I've had the odd box of Maltesers here and there. All much appreciated!

fourcorneredcircle Tue 29-Nov-16 12:25:49

£50?! Bloomin' heck!!!

I've had the odd small box of chocs, and a small bunch of flowers. Once had a full size bottle of good wine (£20 maybe?) but that was from a very special student 's mother who I'd done a lot for, and with.
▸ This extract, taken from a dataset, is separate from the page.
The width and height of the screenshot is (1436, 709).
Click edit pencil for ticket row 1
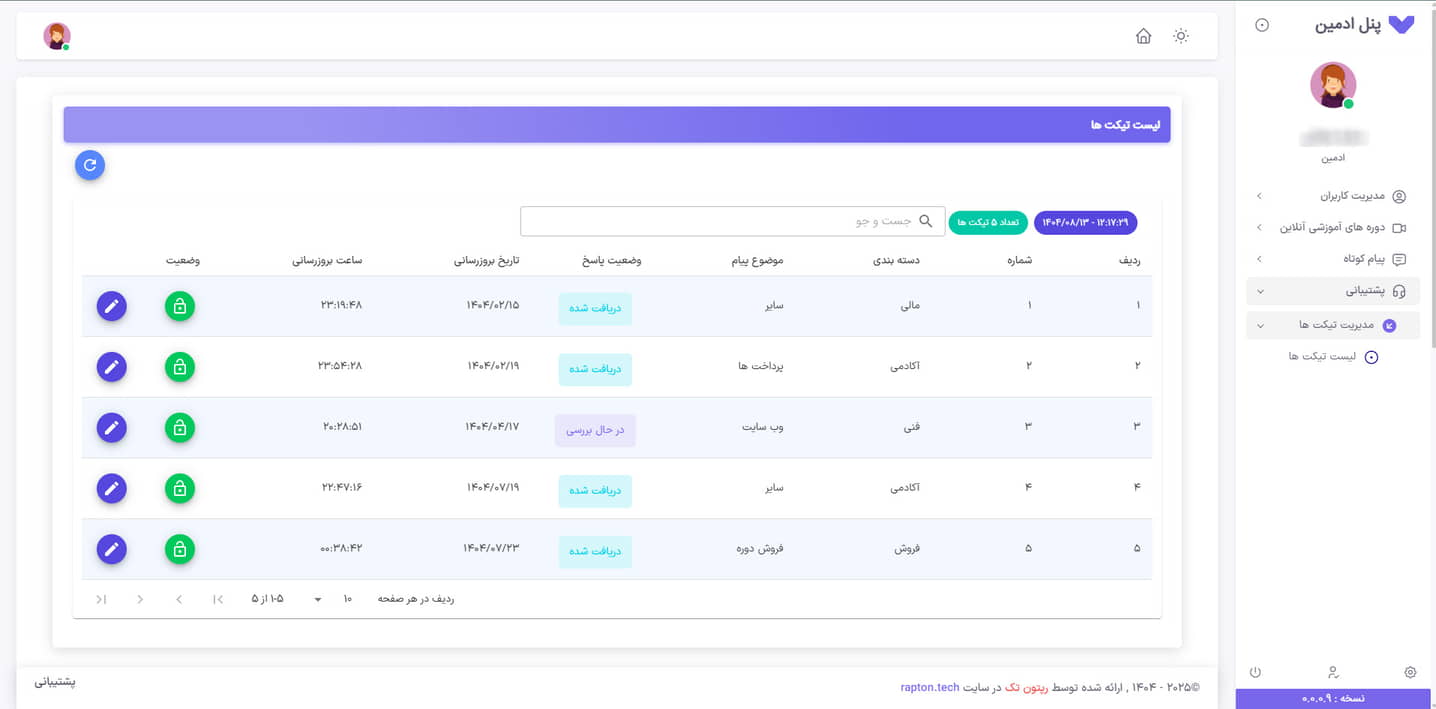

I once had a form for five years that due to odd ratios in that particular year group was 17/21 male. When they left to go on study leave each of them lined up and shook my hand and said thank you, some of them said thank you for particular things that had happened. I treasure that memory. I took 16 children and escorted them to being young men. the four girls bought me teddy bears, chocolates and cards, lovely and kind but didn't touch me the same way

Allthebestnamesareused Wed 30-Nov-16 14:08:03

I know I had a gasp at the £50 too when I saw it. I wondered what people had been giving to the teachers as gifts to require such a policy and why

bigTillyMint Wed 30-Nov-16 20:06:18

Noblegiraffe grin

DD has bought special presents for a very few teachers over the years - usually just some chocs or a bottle of wine or something. For teachers who have really gone the extra mile with her.

Catapa Mon 12-Dec-16 10:37:52

While I appreciate parents wanting to recognise teachers' work (or to keep up with the Jones), I find the inheritant bribing aspect appalling. Therefore no Christmas presents from us to my childrens' teachers.